RECORDS PROVIDED

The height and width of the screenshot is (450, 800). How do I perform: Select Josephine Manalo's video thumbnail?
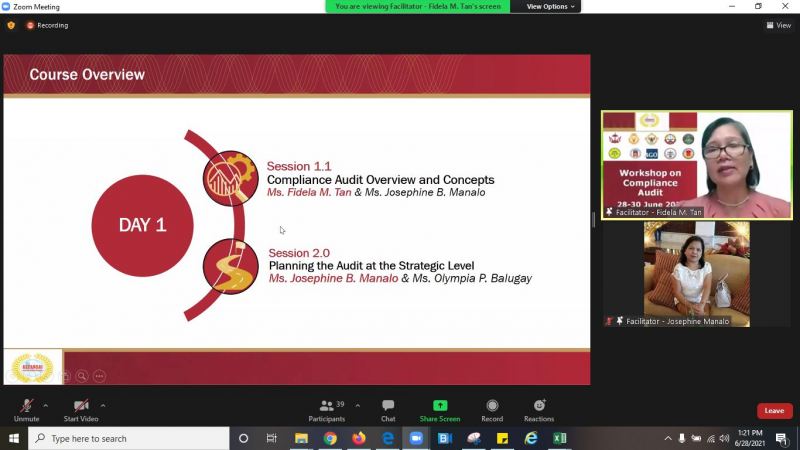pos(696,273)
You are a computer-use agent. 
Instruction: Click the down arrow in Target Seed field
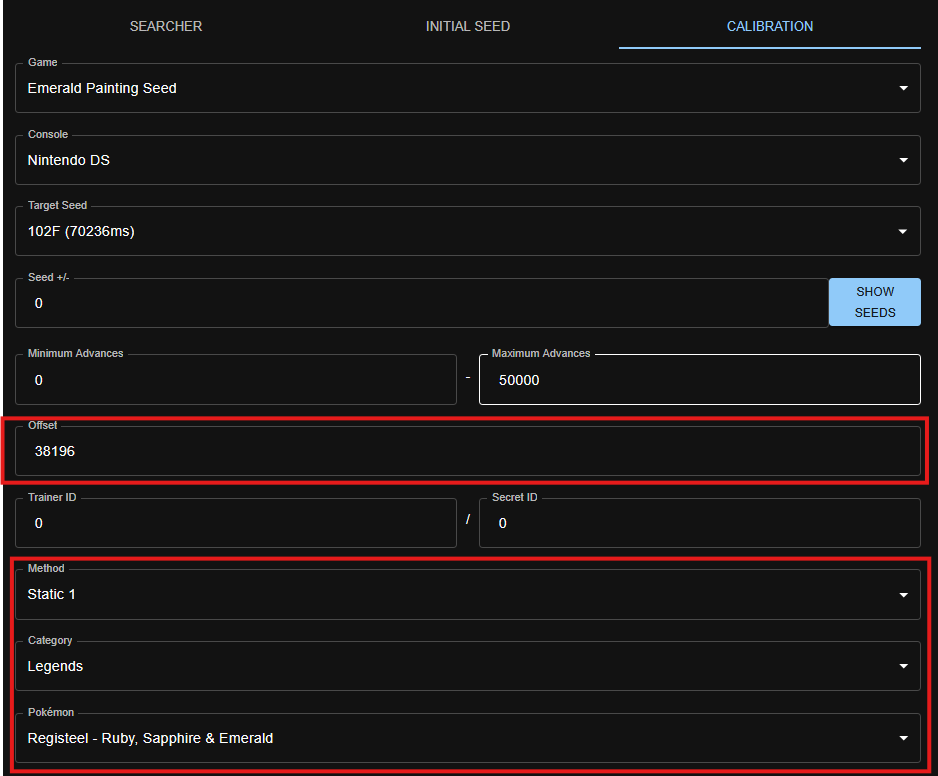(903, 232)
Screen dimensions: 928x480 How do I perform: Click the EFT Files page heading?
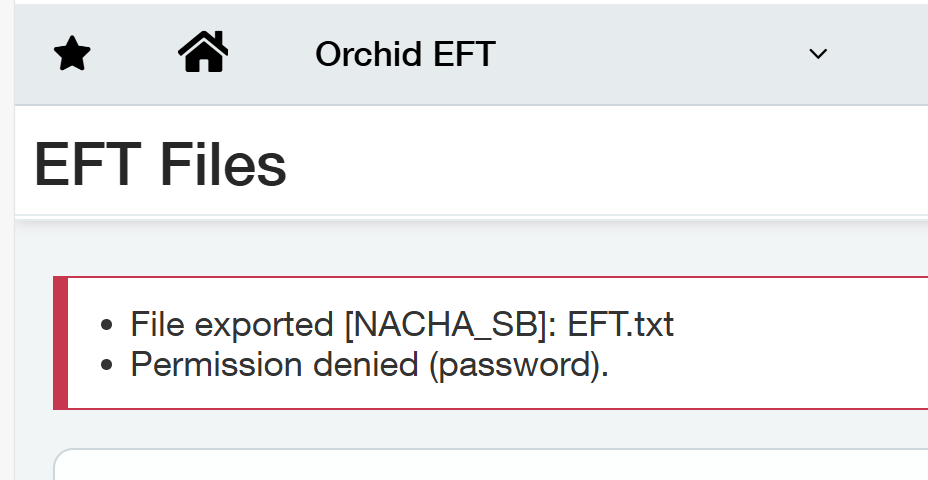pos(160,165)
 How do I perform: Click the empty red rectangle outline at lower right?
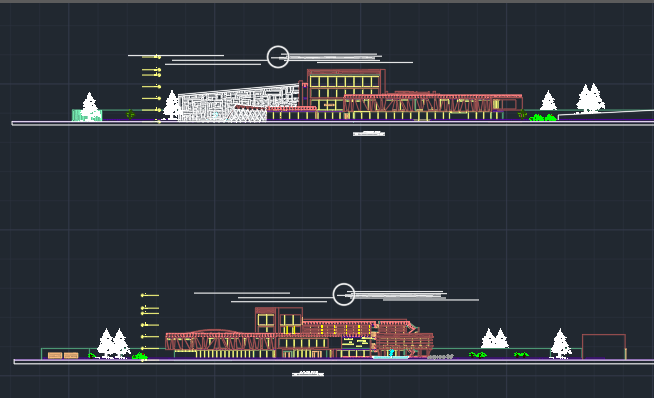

EXERCISE DIRECTIONS
Retype the records in full, exactly as given, and omit the pictures.

REPLY
The height and width of the screenshot is (450, 800). How do I perform: Select Josephine Manalo's video thumbnail?
pos(696,273)
You are a computer-use agent. 
Instruction: Click the down arrow in Target Seed field
(903, 232)
Screen dimensions: 928x480 How do I perform: Click the EFT Files page heading?
pos(160,165)
 How do I perform: Click the empty red rectangle outline at lower right?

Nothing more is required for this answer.